Senin, 30 September 2013

Ramdha’


Judul di atas tidak salah ejaan. Memang benar seperti itu. Bukan Ramadhan, bulan yang tinggal menghitung hari saja. Ramdha’ dalam bahasa Arab berarti cuaca yang panas sekali. Ramadhan dan Ramdha’ memang dua kata yang mempunyai akar huruf yang sama. Sehingga para ulama menerjemahkan kata Ramadhan secara bahasa dengan mengambil kata Ramdha’. Yang berarti cuaca panas sekali.
Imam lbnu Hajar menjelaskan tentang akar kata Ramadhan tersebut. Ada dua pendapat yang saling terkait. Pertama, waktu diwajibkan untuk kali pertama Ramadhan ini saat cuaca sedang panas. Kedua, Ramadhan ini berfungsi untuk membakar dosa. (Lihat Fathul Bari 4/113)

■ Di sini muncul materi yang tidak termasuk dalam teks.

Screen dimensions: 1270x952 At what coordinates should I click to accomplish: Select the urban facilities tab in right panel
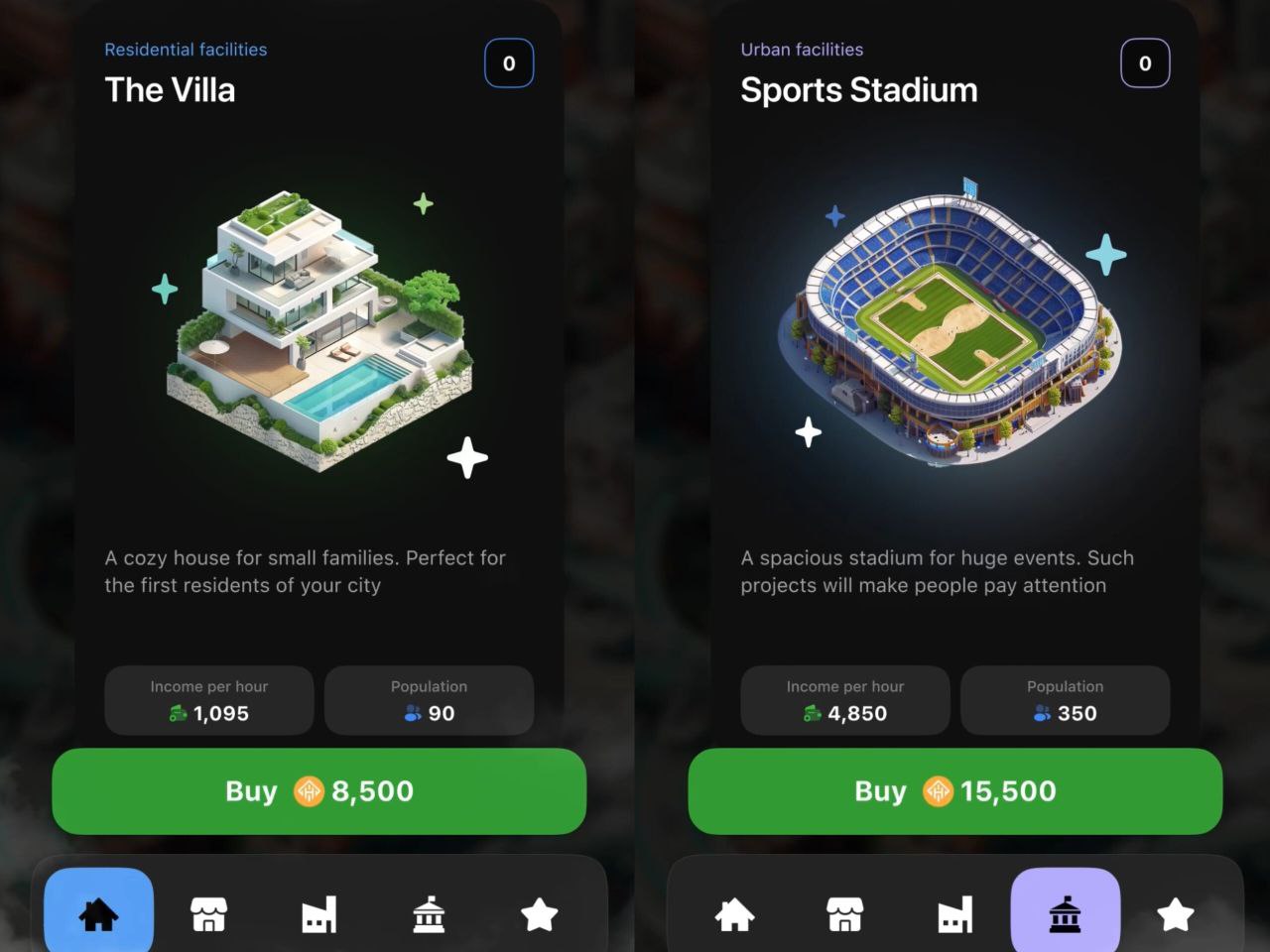coord(1065,913)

Berawal dari dua penjelasan tersebut, ada dua hal besar yang harus kita perhatikan. Bahwa Ramadhan ini diwajibkan untuk kali pertama justru saat cuaca sedang panas. Padahal kita ketahui bersama bahwa ibadah paling penting di bulan suci tersebut adarah puasa. Artinya, waktu itu Rasul dan para shahabat berpuasa dalam cuaca yang kurang bersahabat untuk orang_orang yang sedang menahan lapar dan haus. Di negeri tropis seperti kita tidak terasa kelelahan itu. Tetapi untuk mereka yang tinggal di daerah panas seperti timur tengah, jelas sangat terasa.
Kemaharahman dan rahiman Allah tidak menghalangi untuk menurunkan perintah dengan keadaan yang sulit atau bahkan sekilas terlihat bertentangan. Puasa, haus dan tapar. Siang hari yang sangat panas.

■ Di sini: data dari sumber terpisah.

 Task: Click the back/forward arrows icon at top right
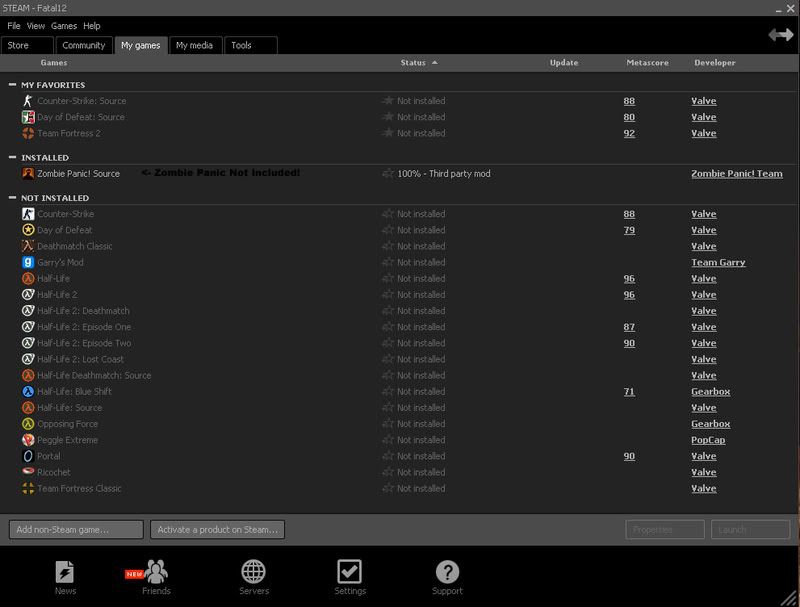click(x=780, y=35)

La yukallifullahu nafsan illa wus’aha, penggalan ayat yang bermakna bahwa Allah tidak memberatkan seseorang kecuali sekadar kemampuannya harus dimaknai dengan benar. Diletakkan pada tempat yang proporsional. Tidak asal ambil, apalagi untuk melegalkan rasa malas serta kurang kuatnya tekad beramal. 

Karena Allah yang Maha Mengetahui kekuatan manusia. Syariat ini semuanya telah sesuai dengan kemampuan dan daya manusia. Sekiranya seseorang tidak mampu untuk berdiri saat shalat, maka dia diperbolehkan duduk dan seterusnya.Demikian pula puasa ada keringanan mengganti di hari lain bagi yang berhalangan dan tidak mampu.

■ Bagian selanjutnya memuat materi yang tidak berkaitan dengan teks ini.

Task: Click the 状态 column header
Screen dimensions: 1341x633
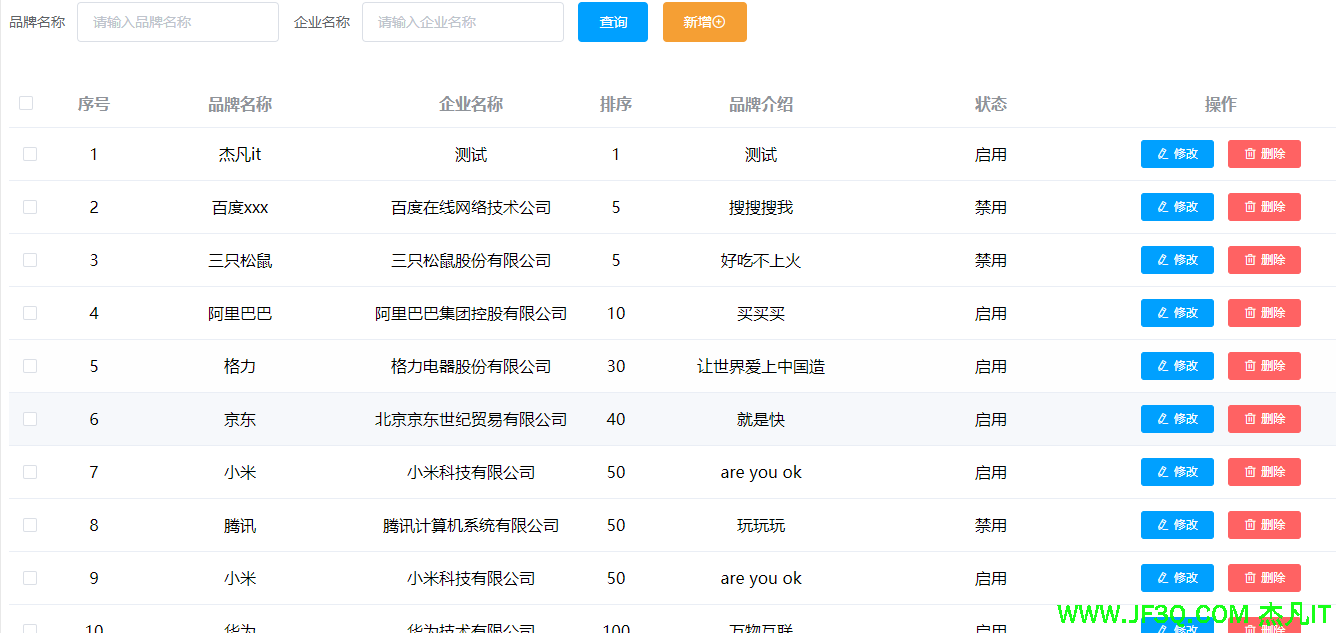Action: (x=990, y=104)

Benar memang, taqwa kepada Allah itu semampu kita. Sementara mencegah dari kemaksiatan tidak ada kata ‘semampu kita’, harus mampu.
Penjelasan kata semampu kita pada takwa adalah dengan contoh di atas. Tak mampu berdiri, ya duduk. Atau dalam tema lain, ketika penegakan syariat Allah di bumi-Nya belum lagi sempurna atau lebih tepatnya masih jauh dari sempurna. Maka kita bertakwa semampu kita dengan tetap berusaha sekuat tenaga menegakkan syariat Allah di bumi-Nya.
Untuk poin kedua dari kata Ramdha’ adalah Ramadhan yang telah dan akan selalu kita temui itu harus bernilai ampunan. Harus bisa membakar dosa dan khilaf yang telah lalu. Untuk bisa bernilai pembakaran dosa, tentu banyak hal yang harus kita perhatikan. Intinya bukan sekadar puasa.
Untuk mudah menghasilkan puasa yang bernilai pembakaran harus kita usahakan dari diri kita dengan maksimal. Mempersembahkan ibadah terbaik. Dan untuk memudahkan itu, kita pun harus menciptakan suasana di sekitar kita dengan maksimal. Agar tidak banyak gangguannya. Agar tidak banyak maksiat yang terpampang sejauh mata memandang.
Maka kalau para ulama telah mengeluarkan himbauan keras agar SMS bernilai judi dihentikan dari telivisi. Seharusnya ini ditaati bersama. Paling tidak atas nama menghormati hak asasi yang sering digemborkan, kalaupun syahwat syetan tetap menggelegak. Dan bagi kita, agar Ramadhan ini bernilai Ramdha’.